What needs to be done: Please copy out the material below, keeping every line exactly as it stands.

--------

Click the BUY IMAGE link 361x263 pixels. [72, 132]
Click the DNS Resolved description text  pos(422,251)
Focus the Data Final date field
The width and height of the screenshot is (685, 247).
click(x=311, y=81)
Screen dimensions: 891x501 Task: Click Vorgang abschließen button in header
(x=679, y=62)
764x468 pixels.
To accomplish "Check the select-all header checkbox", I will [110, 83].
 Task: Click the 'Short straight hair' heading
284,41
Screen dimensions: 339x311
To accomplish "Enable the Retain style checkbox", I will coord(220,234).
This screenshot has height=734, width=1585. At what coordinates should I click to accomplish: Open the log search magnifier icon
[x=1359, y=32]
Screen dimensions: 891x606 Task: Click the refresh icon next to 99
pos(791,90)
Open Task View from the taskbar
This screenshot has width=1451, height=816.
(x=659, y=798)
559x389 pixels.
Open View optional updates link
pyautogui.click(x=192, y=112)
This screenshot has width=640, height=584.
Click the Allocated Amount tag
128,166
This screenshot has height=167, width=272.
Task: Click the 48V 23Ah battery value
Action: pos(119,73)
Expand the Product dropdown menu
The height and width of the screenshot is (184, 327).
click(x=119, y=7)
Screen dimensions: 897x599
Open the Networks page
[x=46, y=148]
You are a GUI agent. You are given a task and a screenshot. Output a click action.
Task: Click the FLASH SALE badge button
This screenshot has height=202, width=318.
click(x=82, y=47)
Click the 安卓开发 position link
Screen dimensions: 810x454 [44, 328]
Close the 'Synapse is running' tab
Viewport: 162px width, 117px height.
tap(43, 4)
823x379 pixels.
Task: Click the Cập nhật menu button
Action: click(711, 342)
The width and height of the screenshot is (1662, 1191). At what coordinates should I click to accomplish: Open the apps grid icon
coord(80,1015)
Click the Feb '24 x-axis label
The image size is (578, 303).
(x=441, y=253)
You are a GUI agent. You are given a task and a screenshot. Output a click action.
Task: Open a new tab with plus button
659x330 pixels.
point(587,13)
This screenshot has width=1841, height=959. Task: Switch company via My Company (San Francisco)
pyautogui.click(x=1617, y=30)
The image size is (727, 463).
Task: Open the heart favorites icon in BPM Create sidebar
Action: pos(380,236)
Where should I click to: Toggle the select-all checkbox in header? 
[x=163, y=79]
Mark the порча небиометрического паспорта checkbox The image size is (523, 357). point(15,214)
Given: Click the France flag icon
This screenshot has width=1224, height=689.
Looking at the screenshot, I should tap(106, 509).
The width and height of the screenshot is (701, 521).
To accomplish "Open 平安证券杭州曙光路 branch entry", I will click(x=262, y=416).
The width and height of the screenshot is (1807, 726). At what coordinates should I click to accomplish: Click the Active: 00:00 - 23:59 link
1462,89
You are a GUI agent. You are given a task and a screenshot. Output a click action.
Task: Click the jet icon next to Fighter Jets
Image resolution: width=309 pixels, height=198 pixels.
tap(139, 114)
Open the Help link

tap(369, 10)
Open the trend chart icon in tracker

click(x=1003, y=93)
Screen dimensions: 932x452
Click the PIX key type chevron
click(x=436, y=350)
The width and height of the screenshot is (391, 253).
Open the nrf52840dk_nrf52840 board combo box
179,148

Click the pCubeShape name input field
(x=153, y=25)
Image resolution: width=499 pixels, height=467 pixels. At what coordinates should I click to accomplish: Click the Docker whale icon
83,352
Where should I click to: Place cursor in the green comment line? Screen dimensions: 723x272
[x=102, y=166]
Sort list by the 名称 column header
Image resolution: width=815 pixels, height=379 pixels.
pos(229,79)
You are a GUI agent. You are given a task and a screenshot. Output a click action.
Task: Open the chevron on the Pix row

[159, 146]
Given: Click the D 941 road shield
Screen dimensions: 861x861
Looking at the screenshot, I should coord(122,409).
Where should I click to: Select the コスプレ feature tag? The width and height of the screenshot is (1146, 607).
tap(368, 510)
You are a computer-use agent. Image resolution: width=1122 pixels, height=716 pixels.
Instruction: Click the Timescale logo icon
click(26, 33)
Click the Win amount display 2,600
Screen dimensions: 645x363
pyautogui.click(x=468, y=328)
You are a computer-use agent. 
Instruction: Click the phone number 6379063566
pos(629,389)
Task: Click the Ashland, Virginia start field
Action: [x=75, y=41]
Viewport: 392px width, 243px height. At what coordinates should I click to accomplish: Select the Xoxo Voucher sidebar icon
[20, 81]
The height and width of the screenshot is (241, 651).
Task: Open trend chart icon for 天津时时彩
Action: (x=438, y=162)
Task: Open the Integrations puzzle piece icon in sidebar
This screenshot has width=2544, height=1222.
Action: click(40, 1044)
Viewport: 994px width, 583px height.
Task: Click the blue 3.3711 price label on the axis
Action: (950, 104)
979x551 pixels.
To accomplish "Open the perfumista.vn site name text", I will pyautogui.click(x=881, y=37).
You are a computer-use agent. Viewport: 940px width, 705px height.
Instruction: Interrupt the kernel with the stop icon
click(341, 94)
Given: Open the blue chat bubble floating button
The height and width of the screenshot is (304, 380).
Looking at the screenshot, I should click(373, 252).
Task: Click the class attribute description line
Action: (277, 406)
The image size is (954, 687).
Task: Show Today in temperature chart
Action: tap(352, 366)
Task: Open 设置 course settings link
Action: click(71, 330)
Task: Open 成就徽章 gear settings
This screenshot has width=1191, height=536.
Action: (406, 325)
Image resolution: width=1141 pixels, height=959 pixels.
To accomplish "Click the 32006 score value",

--------

Finished answer:
Click the BUY IMAGE link 361x263 pixels. [72, 132]
Click the DNS Resolved description text  pos(422,251)
Focus the Data Final date field
The width and height of the screenshot is (685, 247).
click(x=311, y=81)
Screen dimensions: 891x501 Task: Click Vorgang abschließen button in header
(x=679, y=62)
764x468 pixels.
To accomplish "Check the select-all header checkbox", I will [110, 83].
 Task: Click the 'Short straight hair' heading
284,41
Screen dimensions: 339x311
To accomplish "Enable the Retain style checkbox", I will coord(220,234).
This screenshot has height=734, width=1585. At what coordinates should I click to accomplish: Open the log search magnifier icon
[x=1359, y=32]
Screen dimensions: 891x606 Task: Click the refresh icon next to 99
pos(791,90)
Open Task View from the taskbar
This screenshot has width=1451, height=816.
(x=659, y=798)
559x389 pixels.
Open View optional updates link
pyautogui.click(x=192, y=112)
This screenshot has width=640, height=584.
Click the Allocated Amount tag
128,166
This screenshot has height=167, width=272.
Task: Click the 48V 23Ah battery value
Action: pos(119,73)
Expand the Product dropdown menu
The height and width of the screenshot is (184, 327).
click(x=119, y=7)
Screen dimensions: 897x599
Open the Networks page
[x=46, y=148]
You are a GUI agent. You are given a task and a screenshot. Output a click action.
Task: Click the FLASH SALE badge button
This screenshot has height=202, width=318.
click(x=82, y=47)
Click the 安卓开发 position link
Screen dimensions: 810x454 [44, 328]
Close the 'Synapse is running' tab
Viewport: 162px width, 117px height.
tap(43, 4)
823x379 pixels.
Task: Click the Cập nhật menu button
Action: click(711, 342)
The width and height of the screenshot is (1662, 1191). At what coordinates should I click to accomplish: Open the apps grid icon
coord(80,1015)
Click the Feb '24 x-axis label
The image size is (578, 303).
(x=441, y=253)
You are a GUI agent. You are given a task and a screenshot. Output a click action.
Task: Open a new tab with plus button
659x330 pixels.
point(587,13)
This screenshot has width=1841, height=959. Task: Switch company via My Company (San Francisco)
pyautogui.click(x=1617, y=30)
The image size is (727, 463).
Task: Open the heart favorites icon in BPM Create sidebar
Action: pos(380,236)
Where should I click to: Toggle the select-all checkbox in header? 
[x=163, y=79]
Mark the порча небиометрического паспорта checkbox The image size is (523, 357). point(15,214)
Given: Click the France flag icon
This screenshot has width=1224, height=689.
Looking at the screenshot, I should tap(106, 509).
The width and height of the screenshot is (701, 521).
To accomplish "Open 平安证券杭州曙光路 branch entry", I will click(x=262, y=416).
The width and height of the screenshot is (1807, 726). At what coordinates should I click to accomplish: Click the Active: 00:00 - 23:59 link
1462,89
You are a GUI agent. You are given a task and a screenshot. Output a click action.
Task: Click the jet icon next to Fighter Jets
Image resolution: width=309 pixels, height=198 pixels.
tap(139, 114)
Open the Help link

tap(369, 10)
Open the trend chart icon in tracker

click(x=1003, y=93)
Screen dimensions: 932x452
Click the PIX key type chevron
click(x=436, y=350)
The width and height of the screenshot is (391, 253).
Open the nrf52840dk_nrf52840 board combo box
179,148

Click the pCubeShape name input field
(x=153, y=25)
Image resolution: width=499 pixels, height=467 pixels. At what coordinates should I click to accomplish: Click the Docker whale icon
83,352
Where should I click to: Place cursor in the green comment line? Screen dimensions: 723x272
[x=102, y=166]
Sort list by the 名称 column header
Image resolution: width=815 pixels, height=379 pixels.
pos(229,79)
You are a GUI agent. You are given a task and a screenshot. Output a click action.
Task: Open the chevron on the Pix row

[159, 146]
Given: Click the D 941 road shield
Screen dimensions: 861x861
Looking at the screenshot, I should coord(122,409).
Where should I click to: Select the コスプレ feature tag? The width and height of the screenshot is (1146, 607).
tap(368, 510)
You are a computer-use agent. Image resolution: width=1122 pixels, height=716 pixels.
Instruction: Click the Timescale logo icon
click(26, 33)
Click the Win amount display 2,600
Screen dimensions: 645x363
pyautogui.click(x=468, y=328)
You are a computer-use agent. 
Instruction: Click the phone number 6379063566
pos(629,389)
Task: Click the Ashland, Virginia start field
Action: [x=75, y=41]
Viewport: 392px width, 243px height. At what coordinates should I click to accomplish: Select the Xoxo Voucher sidebar icon
[20, 81]
The height and width of the screenshot is (241, 651).
Task: Open trend chart icon for 天津时时彩
Action: (x=438, y=162)
Task: Open the Integrations puzzle piece icon in sidebar
This screenshot has width=2544, height=1222.
Action: click(40, 1044)
Viewport: 994px width, 583px height.
Task: Click the blue 3.3711 price label on the axis
Action: (950, 104)
979x551 pixels.
To accomplish "Open the perfumista.vn site name text", I will pyautogui.click(x=881, y=37).
You are a computer-use agent. Viewport: 940px width, 705px height.
Instruction: Interrupt the kernel with the stop icon
click(341, 94)
Given: Open the blue chat bubble floating button
The height and width of the screenshot is (304, 380).
Looking at the screenshot, I should click(373, 252).
Task: Click the class attribute description line
Action: (277, 406)
The image size is (954, 687).
Task: Show Today in temperature chart
Action: tap(352, 366)
Task: Open 设置 course settings link
Action: click(71, 330)
Task: Open 成就徽章 gear settings
This screenshot has width=1191, height=536.
Action: (406, 325)
Image resolution: width=1141 pixels, height=959 pixels.
To accomplish "Click the 32006 score value",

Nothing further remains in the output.